* Exercise brief
Output nothing but the lines from the first line of the entries to the line with "Task: Tick the 我只有部分日期需要入住酒店 checkbox", inclusive, exactly as they read.

* Information provided
((
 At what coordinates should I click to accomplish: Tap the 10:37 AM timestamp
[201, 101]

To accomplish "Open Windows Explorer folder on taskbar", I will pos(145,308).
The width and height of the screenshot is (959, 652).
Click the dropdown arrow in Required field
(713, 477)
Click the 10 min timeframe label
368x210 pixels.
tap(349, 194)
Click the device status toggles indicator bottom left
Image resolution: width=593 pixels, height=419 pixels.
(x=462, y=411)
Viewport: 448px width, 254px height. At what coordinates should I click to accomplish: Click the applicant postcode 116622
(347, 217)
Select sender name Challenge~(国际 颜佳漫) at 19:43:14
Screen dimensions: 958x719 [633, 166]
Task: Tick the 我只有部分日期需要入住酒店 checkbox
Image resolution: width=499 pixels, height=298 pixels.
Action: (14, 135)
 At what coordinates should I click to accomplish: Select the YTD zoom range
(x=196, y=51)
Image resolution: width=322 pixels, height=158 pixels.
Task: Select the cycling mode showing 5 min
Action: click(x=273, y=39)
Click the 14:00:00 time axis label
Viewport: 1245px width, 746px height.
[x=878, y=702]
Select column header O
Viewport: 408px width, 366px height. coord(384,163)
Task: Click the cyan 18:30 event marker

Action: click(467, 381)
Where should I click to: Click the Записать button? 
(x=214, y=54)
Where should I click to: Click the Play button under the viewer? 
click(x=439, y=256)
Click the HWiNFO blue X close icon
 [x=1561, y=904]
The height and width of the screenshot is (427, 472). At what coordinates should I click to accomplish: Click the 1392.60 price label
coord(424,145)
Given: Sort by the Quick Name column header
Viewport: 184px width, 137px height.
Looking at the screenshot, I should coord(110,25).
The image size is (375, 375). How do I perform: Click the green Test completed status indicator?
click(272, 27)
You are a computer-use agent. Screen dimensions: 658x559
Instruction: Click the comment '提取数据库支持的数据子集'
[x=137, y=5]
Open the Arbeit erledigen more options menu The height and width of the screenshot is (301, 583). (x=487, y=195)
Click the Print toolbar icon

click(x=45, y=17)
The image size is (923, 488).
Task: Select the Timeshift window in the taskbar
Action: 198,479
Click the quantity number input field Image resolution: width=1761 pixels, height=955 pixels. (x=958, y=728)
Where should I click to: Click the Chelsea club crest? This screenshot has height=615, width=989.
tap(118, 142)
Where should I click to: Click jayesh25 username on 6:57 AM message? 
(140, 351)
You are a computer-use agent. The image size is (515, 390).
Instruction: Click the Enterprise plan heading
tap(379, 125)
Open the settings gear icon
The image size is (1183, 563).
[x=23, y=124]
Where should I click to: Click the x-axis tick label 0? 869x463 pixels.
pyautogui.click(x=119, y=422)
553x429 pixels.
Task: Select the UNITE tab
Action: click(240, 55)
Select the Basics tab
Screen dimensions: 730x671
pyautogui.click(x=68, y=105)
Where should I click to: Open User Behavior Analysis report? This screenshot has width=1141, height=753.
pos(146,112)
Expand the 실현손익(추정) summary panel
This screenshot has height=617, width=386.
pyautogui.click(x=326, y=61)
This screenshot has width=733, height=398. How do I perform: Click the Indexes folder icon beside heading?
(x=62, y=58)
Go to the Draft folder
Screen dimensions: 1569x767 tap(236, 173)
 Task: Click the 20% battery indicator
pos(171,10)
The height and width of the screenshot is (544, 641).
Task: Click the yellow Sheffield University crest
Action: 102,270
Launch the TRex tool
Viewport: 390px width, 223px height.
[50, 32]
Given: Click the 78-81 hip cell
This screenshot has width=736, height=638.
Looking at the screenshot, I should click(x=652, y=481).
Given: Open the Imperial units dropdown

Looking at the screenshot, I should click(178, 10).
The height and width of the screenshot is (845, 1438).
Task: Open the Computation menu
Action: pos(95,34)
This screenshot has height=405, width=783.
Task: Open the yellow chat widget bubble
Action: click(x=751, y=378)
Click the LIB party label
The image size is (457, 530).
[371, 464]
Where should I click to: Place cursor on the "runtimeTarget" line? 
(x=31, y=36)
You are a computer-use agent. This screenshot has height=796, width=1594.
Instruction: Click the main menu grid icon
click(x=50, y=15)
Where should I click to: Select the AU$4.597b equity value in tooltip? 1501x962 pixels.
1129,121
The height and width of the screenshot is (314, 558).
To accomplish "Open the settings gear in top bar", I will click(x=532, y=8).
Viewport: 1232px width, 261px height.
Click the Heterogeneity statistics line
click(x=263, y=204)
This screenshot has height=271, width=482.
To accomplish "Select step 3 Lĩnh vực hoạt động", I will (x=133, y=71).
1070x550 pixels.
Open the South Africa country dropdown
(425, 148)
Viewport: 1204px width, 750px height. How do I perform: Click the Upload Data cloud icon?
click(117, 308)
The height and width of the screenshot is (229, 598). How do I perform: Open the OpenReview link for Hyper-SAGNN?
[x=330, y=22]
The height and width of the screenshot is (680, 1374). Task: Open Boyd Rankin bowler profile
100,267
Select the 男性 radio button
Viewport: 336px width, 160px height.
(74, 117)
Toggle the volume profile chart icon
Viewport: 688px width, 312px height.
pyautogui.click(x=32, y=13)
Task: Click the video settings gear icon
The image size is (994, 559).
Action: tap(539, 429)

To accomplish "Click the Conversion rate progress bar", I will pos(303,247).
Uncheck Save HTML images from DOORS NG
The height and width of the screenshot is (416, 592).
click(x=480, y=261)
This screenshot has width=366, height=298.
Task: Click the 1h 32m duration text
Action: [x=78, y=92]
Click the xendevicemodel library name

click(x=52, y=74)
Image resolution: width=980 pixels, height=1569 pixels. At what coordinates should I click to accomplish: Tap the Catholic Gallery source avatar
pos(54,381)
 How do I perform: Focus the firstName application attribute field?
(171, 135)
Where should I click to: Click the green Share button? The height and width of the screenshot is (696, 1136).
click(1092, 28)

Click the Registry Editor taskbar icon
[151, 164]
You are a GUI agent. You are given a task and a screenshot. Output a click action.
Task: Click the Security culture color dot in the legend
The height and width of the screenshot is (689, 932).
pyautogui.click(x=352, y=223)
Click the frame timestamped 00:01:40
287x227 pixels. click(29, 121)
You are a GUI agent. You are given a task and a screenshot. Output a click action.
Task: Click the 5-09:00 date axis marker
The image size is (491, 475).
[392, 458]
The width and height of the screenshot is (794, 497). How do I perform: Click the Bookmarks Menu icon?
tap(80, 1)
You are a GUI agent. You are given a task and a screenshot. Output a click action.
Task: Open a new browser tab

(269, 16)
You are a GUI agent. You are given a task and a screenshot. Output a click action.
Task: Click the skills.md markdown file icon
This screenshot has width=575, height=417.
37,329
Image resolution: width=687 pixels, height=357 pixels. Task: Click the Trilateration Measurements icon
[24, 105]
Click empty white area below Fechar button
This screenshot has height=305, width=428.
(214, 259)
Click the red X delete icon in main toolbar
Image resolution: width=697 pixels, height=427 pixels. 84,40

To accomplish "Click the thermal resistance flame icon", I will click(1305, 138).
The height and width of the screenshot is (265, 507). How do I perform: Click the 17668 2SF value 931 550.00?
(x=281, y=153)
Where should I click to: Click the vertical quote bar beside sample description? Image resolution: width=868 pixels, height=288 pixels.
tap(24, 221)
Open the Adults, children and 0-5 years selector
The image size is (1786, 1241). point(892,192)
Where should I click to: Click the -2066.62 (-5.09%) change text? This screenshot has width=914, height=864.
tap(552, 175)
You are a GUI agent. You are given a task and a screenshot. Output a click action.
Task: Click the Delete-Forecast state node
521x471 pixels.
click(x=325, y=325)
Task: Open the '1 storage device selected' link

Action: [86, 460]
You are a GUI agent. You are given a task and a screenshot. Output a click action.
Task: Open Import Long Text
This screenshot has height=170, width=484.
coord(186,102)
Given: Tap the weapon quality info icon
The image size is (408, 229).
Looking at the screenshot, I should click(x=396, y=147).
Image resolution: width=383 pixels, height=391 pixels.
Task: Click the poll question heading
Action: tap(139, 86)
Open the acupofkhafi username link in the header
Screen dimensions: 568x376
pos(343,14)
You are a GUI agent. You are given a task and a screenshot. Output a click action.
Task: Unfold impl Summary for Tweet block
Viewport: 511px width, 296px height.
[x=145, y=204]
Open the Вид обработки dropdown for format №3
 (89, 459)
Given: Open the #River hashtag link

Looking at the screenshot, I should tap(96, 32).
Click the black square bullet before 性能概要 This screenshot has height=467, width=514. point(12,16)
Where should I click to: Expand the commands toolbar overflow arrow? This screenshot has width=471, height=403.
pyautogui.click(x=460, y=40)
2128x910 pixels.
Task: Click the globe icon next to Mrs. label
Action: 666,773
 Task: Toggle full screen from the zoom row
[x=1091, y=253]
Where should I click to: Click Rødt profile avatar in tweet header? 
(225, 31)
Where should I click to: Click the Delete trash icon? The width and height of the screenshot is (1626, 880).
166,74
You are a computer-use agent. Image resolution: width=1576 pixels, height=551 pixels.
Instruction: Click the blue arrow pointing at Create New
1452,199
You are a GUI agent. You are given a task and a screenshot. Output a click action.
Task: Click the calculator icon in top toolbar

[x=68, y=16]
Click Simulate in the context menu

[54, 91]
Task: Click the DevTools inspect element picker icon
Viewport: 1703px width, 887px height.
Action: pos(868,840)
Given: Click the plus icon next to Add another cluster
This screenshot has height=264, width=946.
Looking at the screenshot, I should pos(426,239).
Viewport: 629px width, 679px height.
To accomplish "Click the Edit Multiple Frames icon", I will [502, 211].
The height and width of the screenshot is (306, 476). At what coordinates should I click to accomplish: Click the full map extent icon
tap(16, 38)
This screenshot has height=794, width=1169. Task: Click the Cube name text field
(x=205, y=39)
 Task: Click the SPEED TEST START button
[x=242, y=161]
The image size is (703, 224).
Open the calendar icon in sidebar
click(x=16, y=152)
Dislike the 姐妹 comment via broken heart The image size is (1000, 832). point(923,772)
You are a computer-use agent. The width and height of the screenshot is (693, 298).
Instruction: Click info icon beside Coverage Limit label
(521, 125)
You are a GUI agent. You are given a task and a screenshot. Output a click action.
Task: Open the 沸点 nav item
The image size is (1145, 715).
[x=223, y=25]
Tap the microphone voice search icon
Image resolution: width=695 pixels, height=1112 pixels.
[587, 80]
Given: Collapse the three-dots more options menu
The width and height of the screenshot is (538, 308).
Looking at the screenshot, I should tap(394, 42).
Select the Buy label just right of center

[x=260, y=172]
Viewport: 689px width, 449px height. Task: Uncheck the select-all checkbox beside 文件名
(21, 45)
))
* Answer space
 At what coordinates should I click to accomplish: Tap the 10:37 AM timestamp
[201, 101]

To accomplish "Open Windows Explorer folder on taskbar", I will pos(145,308).
The width and height of the screenshot is (959, 652).
Click the dropdown arrow in Required field
(713, 477)
Click the 10 min timeframe label
368x210 pixels.
tap(349, 194)
Click the device status toggles indicator bottom left
Image resolution: width=593 pixels, height=419 pixels.
(x=462, y=411)
Viewport: 448px width, 254px height. At what coordinates should I click to accomplish: Click the applicant postcode 116622
(347, 217)
Select sender name Challenge~(国际 颜佳漫) at 19:43:14
Screen dimensions: 958x719 [633, 166]
Task: Tick the 我只有部分日期需要入住酒店 checkbox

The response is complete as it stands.